Question

I currently have Matlab code that does the following:

map = collections.Map;
for i = 1:N
    key = getKey(i);
    if isKey(map, key)
        % Return the value stored at key.
    else
        % Calculate a new value, store it in the map using key.
    end
end

This loop takes a long time to run, and I'd like to use parfor in order to help improve efficiency. However, I seem to be unable to assign a value to the map inside the parfor loop. Any ideas as to what I can do? The usage of collections.Map isn't firm, I'm open to alternate suggestions for parallelized memoization, as long as they are fast and efficient (and threadsafe, I realize that Map probably isn't).

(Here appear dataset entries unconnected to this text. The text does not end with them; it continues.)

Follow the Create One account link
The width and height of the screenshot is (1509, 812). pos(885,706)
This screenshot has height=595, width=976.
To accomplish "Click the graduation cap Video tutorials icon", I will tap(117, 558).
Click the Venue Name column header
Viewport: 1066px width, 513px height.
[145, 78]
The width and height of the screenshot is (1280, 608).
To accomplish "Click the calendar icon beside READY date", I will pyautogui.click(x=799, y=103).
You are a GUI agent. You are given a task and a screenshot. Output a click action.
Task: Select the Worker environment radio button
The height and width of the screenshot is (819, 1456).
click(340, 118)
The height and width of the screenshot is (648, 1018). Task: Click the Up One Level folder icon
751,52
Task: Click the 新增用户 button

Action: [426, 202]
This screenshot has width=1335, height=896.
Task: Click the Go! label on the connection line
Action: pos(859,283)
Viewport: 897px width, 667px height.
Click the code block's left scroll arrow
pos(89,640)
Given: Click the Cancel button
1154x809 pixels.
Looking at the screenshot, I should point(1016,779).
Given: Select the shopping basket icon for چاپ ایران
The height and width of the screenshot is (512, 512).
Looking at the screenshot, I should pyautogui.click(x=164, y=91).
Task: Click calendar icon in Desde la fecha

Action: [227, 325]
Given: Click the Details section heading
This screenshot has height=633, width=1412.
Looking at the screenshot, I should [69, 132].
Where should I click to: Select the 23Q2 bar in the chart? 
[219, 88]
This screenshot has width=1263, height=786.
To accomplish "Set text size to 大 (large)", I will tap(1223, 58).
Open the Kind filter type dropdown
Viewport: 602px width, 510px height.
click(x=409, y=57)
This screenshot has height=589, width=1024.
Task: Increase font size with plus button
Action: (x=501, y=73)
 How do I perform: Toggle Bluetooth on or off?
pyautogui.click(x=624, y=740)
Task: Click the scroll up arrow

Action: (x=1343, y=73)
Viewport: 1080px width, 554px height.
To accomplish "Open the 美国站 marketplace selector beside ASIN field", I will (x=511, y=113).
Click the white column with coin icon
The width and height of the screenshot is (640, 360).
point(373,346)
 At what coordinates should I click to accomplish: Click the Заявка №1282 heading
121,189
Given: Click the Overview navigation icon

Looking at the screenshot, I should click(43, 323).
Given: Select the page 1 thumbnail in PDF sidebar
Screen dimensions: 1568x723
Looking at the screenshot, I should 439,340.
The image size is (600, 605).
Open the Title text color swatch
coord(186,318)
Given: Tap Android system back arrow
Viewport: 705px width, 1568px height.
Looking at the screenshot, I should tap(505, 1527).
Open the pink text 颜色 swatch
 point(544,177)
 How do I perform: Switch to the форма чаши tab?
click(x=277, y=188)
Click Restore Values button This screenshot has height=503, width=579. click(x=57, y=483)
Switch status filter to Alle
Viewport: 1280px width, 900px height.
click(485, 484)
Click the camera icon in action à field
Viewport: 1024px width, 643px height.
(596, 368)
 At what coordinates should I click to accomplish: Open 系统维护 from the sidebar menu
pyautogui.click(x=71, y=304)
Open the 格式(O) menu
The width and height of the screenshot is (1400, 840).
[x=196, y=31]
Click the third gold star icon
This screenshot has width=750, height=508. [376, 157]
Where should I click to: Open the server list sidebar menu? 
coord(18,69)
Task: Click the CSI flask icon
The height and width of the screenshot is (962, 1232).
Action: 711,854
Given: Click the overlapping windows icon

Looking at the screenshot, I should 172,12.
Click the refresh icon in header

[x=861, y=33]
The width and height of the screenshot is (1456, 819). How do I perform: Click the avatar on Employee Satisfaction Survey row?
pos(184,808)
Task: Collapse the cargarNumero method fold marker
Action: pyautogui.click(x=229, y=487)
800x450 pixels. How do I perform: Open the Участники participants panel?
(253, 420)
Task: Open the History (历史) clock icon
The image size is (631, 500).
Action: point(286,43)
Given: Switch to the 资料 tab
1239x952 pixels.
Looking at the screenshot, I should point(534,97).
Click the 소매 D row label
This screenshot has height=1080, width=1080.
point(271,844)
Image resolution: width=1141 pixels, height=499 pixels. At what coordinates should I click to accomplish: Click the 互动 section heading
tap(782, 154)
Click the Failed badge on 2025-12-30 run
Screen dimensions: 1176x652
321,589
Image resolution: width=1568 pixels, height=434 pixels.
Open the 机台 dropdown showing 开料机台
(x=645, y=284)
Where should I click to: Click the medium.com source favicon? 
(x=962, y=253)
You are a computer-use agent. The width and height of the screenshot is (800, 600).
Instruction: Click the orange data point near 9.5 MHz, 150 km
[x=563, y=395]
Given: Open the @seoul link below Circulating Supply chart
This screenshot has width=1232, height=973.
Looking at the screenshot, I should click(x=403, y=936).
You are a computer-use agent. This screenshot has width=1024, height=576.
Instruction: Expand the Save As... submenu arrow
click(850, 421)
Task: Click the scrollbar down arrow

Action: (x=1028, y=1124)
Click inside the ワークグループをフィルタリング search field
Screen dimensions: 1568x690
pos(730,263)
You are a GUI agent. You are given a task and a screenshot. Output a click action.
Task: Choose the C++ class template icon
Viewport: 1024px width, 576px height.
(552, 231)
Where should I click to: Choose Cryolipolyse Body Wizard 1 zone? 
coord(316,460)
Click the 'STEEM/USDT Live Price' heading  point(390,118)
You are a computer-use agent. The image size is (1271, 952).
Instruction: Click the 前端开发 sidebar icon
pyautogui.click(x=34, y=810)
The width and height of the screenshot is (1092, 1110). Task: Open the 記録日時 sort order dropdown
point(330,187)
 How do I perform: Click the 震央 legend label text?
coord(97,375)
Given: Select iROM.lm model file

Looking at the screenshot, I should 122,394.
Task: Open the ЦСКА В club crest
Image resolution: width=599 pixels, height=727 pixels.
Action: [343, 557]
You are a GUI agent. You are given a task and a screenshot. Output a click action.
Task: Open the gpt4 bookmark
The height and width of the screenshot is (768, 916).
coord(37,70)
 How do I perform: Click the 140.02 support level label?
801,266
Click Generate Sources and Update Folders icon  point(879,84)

ADDED FROM COMMENT BELOW: I'm hoping for more of a thread-safe way to add new values to the map during the loop, so that that any subsequent loops can used the precalculated value. The calculation is pretty expensive time-wise.

Was it helpful?

Solution

"Thread-safe" is the wrong concern here. In general, "thread-safe" does not apply to Matlab objects, because Matlab is single-threaded at the M-code level. There is only ever one Matlab interpreter thread per Matlab instance/process. Parallelized parfor iterations happen in separate processes or even on separate machines, not separate threads, so this would be more of an interprocess communication issue than multithreading. And you can't have two-way "communication" between the states of the parfor worker loop passes and each other or the enclosing workspace through assignment; I'm pretty sure the data transfer only occurs at the loop start and loop end.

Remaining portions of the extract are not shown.